Extend the passage below on CBOE's request to move its registration and qualification deadline, beginning after its final sentence.
::: Supplied passage
CBOE recently submitted a rule filing extending the deadline until 
September 19, 2011.\9\ The International Securities Exchange, LLC 
(``ISE'') recently submitted a rule filing setting forth the content 
outline for the Series 56.\10\ In conjunction with this filing, ISE 
issued a Regulatory Information Circular \11\ establishing a deadline 
of October 29, 2011 for complying with its new registration and 
qualification requirements.
---------------------------------------------------------------------------

    \9\ See Securities Exchange Act Release No. 64946 (July 21, 
2011), 76 FR 44972 (July 27, 2011) (SR-CBOE-2011-064).
    \10\ See Securities Exchange Act Release No. 65086 (August 10, 
2011), 76 FR 50796 (August 16, 2011) [sic] (SR-ISE-2011-036).
    \11\ See ISE Regulatory Information Circular 2011-15 (issued 
August 15, 2011).
---------------------------------------------------------------------------

    CBOE respectfully requests to extend the September 19, 2011 
deadline to October 29, 2011 (or such other later compliance date as 
the Commission deems appropriate for the participating self-regulatory 
organizations) to be consistent with the deadline provided to ISE 
members to comply with the registration and qualification 
requirements.\12\ CBOE believes its proposal to extend this deadline is 
reasonable and necessary in an effort to implement consistent standards 
for registration and qualification across self-regulatory 
organizations.
::::::
::: Records provided
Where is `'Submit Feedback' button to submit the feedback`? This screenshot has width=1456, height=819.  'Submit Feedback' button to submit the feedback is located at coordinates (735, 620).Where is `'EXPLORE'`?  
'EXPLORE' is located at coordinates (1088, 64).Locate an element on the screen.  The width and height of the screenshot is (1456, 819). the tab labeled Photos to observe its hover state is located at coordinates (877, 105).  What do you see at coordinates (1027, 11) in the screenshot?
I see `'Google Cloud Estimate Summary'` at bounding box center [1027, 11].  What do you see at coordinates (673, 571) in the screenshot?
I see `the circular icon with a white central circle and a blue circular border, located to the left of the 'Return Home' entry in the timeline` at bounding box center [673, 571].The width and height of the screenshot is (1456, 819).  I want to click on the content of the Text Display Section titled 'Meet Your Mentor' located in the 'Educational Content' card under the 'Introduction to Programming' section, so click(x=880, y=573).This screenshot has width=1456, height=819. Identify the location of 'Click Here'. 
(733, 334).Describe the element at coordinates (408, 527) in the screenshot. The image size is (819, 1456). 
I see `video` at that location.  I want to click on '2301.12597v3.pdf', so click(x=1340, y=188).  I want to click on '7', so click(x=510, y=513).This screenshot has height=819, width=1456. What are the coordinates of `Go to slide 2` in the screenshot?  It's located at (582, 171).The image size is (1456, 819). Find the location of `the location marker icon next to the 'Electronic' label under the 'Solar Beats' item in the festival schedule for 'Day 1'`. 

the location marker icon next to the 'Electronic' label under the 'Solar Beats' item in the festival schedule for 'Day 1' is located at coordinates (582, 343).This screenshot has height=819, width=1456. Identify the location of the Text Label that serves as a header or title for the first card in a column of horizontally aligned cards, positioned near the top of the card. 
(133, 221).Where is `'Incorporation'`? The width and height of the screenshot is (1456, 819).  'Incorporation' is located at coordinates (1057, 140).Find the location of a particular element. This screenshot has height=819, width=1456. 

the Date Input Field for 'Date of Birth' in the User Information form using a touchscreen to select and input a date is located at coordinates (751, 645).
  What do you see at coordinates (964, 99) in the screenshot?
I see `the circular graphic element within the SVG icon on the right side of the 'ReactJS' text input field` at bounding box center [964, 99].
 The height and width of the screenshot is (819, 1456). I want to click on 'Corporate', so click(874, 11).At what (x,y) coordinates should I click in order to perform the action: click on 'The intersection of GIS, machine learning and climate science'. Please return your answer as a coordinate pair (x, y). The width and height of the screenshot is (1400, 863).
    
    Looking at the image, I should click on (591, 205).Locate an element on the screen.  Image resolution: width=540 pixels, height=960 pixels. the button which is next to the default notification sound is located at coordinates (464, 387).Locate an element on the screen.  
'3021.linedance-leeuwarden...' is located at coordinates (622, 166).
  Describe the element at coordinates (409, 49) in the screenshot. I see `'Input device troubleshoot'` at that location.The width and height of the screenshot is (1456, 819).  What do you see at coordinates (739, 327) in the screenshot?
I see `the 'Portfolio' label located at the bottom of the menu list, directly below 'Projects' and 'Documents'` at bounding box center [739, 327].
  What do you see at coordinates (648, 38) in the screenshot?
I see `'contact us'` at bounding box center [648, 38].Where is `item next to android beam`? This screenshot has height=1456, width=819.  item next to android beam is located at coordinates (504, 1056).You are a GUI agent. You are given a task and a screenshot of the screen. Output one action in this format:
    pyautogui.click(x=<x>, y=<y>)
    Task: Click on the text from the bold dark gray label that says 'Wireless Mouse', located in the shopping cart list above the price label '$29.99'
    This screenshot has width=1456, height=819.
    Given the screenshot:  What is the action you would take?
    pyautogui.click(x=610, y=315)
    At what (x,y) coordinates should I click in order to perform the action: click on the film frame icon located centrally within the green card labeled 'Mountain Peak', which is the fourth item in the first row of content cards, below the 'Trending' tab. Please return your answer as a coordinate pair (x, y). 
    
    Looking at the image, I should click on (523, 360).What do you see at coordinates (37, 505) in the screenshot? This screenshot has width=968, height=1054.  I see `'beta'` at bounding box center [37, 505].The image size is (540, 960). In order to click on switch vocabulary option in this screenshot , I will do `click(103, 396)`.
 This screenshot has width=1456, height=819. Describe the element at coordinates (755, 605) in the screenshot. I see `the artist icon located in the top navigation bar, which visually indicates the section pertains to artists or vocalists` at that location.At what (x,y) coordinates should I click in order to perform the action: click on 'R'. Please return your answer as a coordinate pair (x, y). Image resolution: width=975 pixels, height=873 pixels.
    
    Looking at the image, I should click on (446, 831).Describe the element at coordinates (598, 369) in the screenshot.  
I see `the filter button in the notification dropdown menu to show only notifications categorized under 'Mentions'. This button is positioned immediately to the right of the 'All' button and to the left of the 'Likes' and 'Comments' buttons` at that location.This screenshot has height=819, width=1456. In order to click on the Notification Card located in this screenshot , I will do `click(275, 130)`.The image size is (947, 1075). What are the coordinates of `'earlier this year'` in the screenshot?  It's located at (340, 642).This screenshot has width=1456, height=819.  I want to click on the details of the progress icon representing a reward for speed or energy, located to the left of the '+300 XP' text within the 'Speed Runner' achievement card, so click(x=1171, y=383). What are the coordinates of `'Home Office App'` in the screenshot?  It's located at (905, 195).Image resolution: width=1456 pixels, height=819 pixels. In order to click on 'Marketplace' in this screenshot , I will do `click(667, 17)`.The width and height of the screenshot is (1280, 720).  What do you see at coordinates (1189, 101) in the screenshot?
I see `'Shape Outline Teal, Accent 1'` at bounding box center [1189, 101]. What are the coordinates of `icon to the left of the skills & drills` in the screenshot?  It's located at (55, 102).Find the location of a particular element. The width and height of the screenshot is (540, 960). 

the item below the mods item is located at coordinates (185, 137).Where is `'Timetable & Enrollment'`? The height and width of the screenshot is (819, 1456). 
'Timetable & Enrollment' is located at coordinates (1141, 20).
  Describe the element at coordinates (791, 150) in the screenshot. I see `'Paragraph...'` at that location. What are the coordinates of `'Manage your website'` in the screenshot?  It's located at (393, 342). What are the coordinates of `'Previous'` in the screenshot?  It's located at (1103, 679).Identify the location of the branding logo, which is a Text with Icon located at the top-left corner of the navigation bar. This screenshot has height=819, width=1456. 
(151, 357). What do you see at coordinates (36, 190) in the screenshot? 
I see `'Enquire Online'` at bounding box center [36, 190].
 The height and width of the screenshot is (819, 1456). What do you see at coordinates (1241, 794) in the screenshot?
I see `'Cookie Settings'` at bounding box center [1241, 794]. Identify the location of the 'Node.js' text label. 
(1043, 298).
::::::
Exercise output.
---------------------------------------------------------------------------

    \12\ The International Securities Exchange (``ISE'') received 
approval for a rule filing establishing substantially similar 
registration and qualification requirements on February 4, 2011. The 
Approval Order for SR-ISE-2010-115 provides that ``Associated 
persons of ISE members will have 90 days from the date the 
examination becomes available to take and pass the examination.'' 
See Securities Exchange Act Release No. 63843 (February 4, 2011), 76 
FR 7884 (February 11, 2011) (SR-ISE-2010-115).
---------------------------------------------------------------------------

    CBOE continues to evaluate the reasonability of the proposed 
deadline in light of various factors including, but not limited to, the 
following: (i) Potential disruption to the marketplace if a Market-
Maker or Designated Primary Market-Maker does not satisfy the 
qualification requirements; (ii) system enforced delays in registering 
for an examination in WebCRD upon an individual's failure of a 
qualification examination; (iii) examination scheduling limitations due 
to the volume of individuals required to take the examination(s); and 
(iv) the ability for those individuals subject to heightened 
qualification examinations to prepare for, schedule and pass more than 
one examination in an extremely limited window of time. CBOE will 
continue to update Commission staff and evaluate whether additional 
rule filings are necessary to address reasonability concerns in 
conjunction with requiring compliance within the proposed time frame.
2. Statutory Basis
    The proposed rule change is consistent with Section 6(b) of the 
Act,\13\ in general, and furthers the objectives of Section 6(b)(1)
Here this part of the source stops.